(AIM): In the data below, quote verbatim every line starting with the one containing "At what coordinates should I click to accomplish: Check" and continuing through the one containing "Follow the Starkadder".

(RECORD EXTRACTS):
====

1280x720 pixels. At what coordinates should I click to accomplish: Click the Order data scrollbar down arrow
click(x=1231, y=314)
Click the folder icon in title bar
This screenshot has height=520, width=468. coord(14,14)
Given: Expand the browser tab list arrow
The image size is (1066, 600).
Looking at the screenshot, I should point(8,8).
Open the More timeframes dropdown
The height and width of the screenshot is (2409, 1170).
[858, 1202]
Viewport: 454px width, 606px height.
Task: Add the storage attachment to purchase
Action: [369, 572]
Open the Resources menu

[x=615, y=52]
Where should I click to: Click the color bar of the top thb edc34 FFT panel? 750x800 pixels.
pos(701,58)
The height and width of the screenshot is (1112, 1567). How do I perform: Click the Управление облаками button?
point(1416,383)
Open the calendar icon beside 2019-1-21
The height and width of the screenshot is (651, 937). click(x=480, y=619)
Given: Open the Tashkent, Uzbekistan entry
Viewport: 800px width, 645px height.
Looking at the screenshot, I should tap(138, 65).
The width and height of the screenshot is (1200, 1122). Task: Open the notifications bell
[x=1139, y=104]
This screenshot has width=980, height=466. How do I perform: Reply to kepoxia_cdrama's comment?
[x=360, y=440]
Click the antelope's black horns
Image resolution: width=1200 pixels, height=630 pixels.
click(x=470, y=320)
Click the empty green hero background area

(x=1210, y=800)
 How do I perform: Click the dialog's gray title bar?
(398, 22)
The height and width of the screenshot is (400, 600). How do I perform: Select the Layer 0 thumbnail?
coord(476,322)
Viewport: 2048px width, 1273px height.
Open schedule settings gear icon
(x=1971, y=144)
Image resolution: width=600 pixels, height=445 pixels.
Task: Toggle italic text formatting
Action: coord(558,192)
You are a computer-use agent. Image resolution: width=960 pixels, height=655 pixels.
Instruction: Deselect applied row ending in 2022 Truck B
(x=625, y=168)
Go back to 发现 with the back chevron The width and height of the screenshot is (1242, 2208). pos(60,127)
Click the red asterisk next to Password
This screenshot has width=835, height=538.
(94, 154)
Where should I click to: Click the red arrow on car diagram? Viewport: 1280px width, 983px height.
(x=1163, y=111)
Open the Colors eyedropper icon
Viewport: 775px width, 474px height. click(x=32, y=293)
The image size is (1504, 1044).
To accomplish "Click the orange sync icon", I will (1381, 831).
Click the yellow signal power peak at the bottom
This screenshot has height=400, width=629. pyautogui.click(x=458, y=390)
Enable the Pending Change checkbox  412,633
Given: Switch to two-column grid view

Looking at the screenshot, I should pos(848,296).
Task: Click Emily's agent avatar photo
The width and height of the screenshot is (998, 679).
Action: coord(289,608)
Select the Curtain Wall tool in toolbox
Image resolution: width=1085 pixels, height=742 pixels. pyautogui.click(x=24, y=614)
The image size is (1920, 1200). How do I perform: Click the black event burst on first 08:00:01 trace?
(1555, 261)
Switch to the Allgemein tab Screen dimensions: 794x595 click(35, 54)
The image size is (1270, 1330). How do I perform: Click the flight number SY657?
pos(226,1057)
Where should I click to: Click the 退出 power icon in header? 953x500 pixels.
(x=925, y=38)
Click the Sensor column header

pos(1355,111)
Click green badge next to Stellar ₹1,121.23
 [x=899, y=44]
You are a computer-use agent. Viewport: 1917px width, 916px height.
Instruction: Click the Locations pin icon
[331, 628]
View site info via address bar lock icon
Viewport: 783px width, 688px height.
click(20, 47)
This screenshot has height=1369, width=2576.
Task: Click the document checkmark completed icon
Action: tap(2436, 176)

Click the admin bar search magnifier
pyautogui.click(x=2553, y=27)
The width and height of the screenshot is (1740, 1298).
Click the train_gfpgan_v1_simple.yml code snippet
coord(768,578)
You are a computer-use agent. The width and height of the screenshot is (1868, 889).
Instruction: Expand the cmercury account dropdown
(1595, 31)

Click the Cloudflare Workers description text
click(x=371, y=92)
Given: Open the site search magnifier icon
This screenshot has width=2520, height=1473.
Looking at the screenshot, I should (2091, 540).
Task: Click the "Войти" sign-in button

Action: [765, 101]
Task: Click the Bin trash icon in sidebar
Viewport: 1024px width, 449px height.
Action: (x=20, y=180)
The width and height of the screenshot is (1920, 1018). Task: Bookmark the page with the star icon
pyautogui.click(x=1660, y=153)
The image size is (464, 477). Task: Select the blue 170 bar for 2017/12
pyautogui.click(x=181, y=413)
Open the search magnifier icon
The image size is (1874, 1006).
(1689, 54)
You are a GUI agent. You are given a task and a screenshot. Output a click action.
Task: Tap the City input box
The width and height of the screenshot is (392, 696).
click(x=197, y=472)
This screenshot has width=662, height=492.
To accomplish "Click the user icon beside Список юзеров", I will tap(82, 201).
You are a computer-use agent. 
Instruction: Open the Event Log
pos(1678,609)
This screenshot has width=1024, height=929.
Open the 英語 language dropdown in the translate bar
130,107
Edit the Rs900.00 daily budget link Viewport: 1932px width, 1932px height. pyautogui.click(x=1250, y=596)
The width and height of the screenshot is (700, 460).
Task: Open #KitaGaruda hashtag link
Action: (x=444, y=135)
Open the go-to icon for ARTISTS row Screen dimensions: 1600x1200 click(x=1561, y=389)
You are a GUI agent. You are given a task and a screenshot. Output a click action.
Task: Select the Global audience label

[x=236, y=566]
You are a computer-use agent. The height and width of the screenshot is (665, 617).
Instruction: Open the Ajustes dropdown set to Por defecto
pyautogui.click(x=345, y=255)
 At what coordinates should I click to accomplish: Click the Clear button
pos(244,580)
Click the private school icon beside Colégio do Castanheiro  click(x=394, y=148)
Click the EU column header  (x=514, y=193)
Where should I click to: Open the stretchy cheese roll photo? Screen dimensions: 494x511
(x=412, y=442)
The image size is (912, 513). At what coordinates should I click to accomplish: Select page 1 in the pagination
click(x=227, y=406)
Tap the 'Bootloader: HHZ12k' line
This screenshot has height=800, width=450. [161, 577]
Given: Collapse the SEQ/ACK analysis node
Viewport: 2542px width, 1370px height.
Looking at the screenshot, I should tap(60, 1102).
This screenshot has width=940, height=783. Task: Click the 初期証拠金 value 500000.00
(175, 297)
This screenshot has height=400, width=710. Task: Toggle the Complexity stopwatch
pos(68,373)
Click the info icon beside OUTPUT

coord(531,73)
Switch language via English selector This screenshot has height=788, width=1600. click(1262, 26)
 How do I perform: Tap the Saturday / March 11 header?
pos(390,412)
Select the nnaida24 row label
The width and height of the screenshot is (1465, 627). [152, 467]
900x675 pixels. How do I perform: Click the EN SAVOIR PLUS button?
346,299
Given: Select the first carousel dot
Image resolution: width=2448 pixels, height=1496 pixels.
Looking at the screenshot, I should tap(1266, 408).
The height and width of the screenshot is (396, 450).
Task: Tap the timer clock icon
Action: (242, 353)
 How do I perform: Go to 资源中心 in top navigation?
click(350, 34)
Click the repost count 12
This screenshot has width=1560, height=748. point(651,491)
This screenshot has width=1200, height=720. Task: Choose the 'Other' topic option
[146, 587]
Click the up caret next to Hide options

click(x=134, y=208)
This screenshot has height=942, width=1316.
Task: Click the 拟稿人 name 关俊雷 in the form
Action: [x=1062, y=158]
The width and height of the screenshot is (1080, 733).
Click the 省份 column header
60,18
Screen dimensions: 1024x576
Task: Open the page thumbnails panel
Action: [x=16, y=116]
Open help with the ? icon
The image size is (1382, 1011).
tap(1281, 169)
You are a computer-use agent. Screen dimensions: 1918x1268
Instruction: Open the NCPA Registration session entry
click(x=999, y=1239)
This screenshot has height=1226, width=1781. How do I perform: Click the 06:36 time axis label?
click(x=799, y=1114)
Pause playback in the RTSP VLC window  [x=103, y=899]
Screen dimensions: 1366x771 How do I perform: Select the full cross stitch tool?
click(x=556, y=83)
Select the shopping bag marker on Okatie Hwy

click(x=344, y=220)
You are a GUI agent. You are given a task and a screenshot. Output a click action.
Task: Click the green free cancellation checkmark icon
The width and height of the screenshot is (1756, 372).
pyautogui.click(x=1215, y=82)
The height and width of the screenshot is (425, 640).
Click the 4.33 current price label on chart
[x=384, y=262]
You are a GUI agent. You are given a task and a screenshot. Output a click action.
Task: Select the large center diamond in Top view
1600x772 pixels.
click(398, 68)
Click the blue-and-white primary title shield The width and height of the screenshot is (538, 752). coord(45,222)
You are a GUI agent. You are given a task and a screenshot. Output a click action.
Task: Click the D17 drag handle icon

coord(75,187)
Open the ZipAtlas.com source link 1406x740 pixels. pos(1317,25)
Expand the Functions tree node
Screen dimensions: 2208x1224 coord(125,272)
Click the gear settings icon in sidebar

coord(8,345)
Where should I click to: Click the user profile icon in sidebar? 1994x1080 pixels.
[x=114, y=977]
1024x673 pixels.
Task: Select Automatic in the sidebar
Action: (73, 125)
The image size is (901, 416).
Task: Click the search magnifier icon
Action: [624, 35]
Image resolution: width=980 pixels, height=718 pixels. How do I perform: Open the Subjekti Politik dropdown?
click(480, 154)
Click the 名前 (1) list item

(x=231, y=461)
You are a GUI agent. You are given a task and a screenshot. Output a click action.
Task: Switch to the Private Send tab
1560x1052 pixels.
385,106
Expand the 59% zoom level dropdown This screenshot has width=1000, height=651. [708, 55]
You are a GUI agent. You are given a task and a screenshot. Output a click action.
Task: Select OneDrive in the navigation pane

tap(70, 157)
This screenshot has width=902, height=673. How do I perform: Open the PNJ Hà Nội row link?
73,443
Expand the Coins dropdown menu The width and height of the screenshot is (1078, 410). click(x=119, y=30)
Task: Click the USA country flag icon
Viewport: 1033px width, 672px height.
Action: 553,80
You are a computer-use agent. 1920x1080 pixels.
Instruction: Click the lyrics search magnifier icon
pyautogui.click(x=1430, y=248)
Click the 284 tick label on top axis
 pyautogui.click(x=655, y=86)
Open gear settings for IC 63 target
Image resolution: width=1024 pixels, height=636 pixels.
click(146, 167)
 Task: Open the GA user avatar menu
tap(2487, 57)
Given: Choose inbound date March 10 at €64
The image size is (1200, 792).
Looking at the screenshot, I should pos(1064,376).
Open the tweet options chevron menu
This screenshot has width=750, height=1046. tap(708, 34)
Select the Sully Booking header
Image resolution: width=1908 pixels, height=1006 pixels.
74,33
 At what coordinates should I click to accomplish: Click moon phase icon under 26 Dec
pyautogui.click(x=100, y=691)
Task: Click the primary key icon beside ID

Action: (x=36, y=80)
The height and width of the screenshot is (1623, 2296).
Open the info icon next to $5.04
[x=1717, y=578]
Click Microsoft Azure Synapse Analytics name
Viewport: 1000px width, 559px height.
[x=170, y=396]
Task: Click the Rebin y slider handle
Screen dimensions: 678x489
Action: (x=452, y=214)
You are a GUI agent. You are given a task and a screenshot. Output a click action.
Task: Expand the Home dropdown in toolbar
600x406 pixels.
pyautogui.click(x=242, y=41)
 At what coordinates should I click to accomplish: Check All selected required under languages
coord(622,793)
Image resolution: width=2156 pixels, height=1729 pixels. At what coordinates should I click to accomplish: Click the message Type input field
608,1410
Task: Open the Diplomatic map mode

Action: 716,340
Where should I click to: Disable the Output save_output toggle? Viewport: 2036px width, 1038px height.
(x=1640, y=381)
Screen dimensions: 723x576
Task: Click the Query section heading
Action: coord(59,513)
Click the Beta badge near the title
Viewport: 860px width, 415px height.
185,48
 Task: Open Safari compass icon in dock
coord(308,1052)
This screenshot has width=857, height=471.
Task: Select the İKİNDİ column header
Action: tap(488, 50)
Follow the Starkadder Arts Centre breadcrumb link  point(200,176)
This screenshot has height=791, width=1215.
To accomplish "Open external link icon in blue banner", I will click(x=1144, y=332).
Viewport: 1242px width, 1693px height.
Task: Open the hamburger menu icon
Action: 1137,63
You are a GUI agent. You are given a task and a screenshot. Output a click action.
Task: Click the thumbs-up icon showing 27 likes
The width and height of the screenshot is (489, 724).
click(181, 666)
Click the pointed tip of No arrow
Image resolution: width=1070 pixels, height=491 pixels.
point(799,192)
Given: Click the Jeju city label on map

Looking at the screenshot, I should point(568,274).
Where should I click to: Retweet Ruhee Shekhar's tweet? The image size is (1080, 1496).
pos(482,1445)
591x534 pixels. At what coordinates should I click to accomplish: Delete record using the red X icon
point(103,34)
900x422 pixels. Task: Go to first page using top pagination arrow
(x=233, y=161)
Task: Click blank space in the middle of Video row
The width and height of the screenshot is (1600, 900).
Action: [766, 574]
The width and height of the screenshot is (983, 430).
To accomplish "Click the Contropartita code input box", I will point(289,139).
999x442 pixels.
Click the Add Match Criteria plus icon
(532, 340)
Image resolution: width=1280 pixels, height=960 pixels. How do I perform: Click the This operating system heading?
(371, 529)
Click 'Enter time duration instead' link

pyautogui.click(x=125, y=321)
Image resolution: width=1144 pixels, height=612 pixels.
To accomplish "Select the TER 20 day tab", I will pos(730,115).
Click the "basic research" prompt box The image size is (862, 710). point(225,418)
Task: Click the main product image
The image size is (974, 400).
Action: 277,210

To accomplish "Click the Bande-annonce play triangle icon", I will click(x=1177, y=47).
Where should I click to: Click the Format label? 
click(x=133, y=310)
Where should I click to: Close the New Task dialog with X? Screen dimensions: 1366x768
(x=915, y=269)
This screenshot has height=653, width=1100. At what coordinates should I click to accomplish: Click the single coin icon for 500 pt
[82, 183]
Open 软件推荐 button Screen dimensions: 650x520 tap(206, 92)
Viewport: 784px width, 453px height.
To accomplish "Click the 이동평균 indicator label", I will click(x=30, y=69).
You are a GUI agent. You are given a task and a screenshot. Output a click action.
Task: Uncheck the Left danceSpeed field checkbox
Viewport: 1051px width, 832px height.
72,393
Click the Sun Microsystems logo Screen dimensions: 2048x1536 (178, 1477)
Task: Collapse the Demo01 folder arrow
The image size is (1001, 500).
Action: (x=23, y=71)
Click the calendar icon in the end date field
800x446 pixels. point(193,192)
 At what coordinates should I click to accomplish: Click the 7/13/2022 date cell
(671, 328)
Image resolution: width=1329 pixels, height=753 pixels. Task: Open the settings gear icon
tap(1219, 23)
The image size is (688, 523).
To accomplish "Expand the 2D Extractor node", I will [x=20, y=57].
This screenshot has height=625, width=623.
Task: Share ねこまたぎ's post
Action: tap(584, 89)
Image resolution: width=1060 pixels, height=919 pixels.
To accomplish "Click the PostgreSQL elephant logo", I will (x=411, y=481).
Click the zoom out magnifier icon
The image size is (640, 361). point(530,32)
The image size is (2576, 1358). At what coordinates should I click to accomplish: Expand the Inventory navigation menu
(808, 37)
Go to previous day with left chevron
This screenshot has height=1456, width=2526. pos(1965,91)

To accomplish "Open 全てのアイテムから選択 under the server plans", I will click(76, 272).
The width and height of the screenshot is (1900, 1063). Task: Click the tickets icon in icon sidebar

====

(RESPONSE TO THE EXERCISE):
 At what coordinates should I click to accomplish: Check All selected required under languages
coord(622,793)
Image resolution: width=2156 pixels, height=1729 pixels. At what coordinates should I click to accomplish: Click the message Type input field
608,1410
Task: Open the Diplomatic map mode

Action: 716,340
Where should I click to: Disable the Output save_output toggle? Viewport: 2036px width, 1038px height.
(x=1640, y=381)
Screen dimensions: 723x576
Task: Click the Query section heading
Action: coord(59,513)
Click the Beta badge near the title
Viewport: 860px width, 415px height.
185,48
 Task: Open Safari compass icon in dock
coord(308,1052)
This screenshot has width=857, height=471.
Task: Select the İKİNDİ column header
Action: tap(488, 50)
Follow the Starkadder Arts Centre breadcrumb link  point(200,176)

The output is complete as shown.